One of the more interesting findings of the study, Dr. Bitterman notes, was how dramatically slight differences in the prompts influenced the accuracy of treatment recommendations. This revelation highlights both the promise and challenges of interacting with LLMs.

“There is quite a bit of potential to improve results with better prompt engineering and doing things like grounding the models with the actual NCCN guidelines,” Dr. Bitterman says. “On the other hand, we need to make patients aware that at this point, you can’t completely rely on ChatGPT when you need medical information.”

Dr. Bitterman and her colleagues used GPT-3.5-turbo-0301, one of the largest models available when they conducted the study in February 2023 and the model class currently used in the open-access version of ChatGPT. (A newer version, GPT-4, is only available with the paid subscription.) They also used the 2021 NCCN guidelines, because GPT-3.5-turbo-0301 was developed using data up to September 2021.

“This work is a snapshot of a single model and time,” Dr. Bitterman says. “The difficulties in keeping up with these technologies speak to the need for benchmark datasets that would allow us to quickly evaluate technologies as they come out, especially if they’re going to be used in the clinic.

“Further complicating this is that medicine is constantly evolving. Even after we do these initial upfront evaluations, we need to research how to ensure that LLMs stay up to date with current standards of care. These technologies need to be accompanied with rigorous standards for evaluation and ongoing monitoring.”

Calling for Clinical Validation of LLMs

Dr. Bitterman stresses that LLMs like ChatGPT have the potential to democratize the sharing of medical knowledge among patients and providers.
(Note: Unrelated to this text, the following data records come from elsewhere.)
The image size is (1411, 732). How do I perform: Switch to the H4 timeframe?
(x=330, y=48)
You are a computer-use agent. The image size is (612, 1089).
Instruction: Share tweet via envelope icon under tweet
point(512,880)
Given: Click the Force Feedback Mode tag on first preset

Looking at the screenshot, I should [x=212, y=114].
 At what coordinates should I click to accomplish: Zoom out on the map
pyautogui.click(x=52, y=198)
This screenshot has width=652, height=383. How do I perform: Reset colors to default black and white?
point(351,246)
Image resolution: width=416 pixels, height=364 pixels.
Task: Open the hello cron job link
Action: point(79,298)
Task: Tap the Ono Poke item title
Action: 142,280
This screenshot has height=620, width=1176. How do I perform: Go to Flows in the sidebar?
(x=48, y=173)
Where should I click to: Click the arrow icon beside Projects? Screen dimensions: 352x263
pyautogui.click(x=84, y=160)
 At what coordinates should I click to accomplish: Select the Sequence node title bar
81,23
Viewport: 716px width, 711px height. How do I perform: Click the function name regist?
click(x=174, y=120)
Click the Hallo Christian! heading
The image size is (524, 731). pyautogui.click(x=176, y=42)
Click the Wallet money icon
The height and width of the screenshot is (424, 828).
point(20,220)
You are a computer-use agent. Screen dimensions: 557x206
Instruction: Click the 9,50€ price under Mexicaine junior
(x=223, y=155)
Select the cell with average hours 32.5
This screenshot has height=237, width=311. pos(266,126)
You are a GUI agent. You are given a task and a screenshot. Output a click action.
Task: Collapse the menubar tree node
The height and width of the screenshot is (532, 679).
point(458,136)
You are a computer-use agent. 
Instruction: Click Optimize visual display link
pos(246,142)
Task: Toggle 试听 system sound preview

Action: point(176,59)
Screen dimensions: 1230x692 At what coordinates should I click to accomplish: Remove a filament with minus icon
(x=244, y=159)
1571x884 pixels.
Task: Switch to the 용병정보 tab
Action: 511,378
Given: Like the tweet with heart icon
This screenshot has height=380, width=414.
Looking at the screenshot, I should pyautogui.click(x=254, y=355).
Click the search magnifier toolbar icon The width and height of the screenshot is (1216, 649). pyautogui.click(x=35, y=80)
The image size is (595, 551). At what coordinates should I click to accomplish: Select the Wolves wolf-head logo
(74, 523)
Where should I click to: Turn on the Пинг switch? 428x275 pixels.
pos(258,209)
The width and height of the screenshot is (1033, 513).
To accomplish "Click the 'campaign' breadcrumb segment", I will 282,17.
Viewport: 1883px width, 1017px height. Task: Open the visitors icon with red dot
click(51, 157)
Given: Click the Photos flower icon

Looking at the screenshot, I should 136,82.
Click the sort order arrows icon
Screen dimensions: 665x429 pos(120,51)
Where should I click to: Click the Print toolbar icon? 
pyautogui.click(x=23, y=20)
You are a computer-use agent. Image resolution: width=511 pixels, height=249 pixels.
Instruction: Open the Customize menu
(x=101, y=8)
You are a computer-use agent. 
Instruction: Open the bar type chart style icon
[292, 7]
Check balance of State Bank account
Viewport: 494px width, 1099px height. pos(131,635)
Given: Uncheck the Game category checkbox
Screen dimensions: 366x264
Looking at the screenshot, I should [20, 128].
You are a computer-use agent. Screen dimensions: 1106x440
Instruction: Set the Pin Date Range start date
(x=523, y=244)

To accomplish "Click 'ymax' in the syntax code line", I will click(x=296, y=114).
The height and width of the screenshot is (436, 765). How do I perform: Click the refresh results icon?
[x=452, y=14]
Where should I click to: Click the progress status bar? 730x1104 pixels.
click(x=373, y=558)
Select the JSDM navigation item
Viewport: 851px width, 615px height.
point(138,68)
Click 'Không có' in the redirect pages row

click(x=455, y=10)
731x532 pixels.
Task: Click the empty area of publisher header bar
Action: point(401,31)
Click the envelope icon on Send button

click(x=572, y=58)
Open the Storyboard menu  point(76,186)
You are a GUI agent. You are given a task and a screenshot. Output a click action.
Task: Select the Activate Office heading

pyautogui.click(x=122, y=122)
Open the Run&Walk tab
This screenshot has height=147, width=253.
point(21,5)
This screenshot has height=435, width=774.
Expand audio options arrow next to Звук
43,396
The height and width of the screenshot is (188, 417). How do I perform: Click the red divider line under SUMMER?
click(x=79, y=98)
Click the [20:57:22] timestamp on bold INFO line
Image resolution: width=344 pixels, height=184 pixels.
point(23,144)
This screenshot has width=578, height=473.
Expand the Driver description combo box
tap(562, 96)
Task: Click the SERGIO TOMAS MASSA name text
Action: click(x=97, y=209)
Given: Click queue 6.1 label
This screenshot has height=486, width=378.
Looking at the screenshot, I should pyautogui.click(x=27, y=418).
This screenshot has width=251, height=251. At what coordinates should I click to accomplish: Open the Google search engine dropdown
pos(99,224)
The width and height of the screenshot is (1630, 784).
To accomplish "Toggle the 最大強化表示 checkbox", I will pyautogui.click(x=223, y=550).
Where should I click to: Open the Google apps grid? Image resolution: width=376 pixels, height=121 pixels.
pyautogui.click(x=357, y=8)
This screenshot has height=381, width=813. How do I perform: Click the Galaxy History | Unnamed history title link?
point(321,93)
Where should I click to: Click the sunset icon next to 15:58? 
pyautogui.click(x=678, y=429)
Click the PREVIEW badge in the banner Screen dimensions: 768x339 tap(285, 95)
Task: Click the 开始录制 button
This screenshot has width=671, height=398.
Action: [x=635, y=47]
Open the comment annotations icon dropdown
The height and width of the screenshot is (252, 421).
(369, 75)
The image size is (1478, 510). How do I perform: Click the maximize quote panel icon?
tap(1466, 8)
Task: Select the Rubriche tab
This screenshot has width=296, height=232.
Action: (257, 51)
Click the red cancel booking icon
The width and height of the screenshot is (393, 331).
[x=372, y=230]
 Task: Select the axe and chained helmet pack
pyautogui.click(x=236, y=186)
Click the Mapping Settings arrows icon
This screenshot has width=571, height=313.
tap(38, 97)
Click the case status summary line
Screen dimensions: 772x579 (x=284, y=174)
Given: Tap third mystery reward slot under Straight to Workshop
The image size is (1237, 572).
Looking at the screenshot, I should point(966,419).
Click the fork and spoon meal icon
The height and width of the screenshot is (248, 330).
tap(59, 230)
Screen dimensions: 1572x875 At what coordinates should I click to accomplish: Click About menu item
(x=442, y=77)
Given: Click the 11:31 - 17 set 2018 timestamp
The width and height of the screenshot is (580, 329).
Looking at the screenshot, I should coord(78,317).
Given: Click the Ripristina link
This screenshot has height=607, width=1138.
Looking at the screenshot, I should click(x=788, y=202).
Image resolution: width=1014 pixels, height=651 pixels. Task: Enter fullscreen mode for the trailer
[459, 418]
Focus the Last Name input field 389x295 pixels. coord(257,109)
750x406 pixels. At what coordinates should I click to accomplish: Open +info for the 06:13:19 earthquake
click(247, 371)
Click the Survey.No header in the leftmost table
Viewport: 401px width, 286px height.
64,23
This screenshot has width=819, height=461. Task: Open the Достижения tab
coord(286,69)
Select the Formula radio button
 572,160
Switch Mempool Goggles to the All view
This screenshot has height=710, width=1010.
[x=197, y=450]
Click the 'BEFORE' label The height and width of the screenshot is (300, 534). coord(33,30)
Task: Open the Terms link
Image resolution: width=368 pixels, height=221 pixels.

But first, she says, the safety and effectiveness of these models must be validated via clinical trials, just as drugs and medical devices are today.

Moving forward, Dr. Bitterman would like to see translational researchers like herself and clinicians working more closely with developers to ensure LLMs meet a high clinical standard. More immediately, education and transparency are two of her top priorities.

“There’s definitely a need for better training of clinicians on how to interact with LLMs and other forms of artificial intelligence,” she says. “More generally, AI literacy will soon go hand in hand with health literacy. We need to do a better job educating the public on how to use these models and understand whether you can trust them. In addition, people have a right to be aware of how their data is being used to develop and validate LLMs and the ramifications of their data being entered into these models.”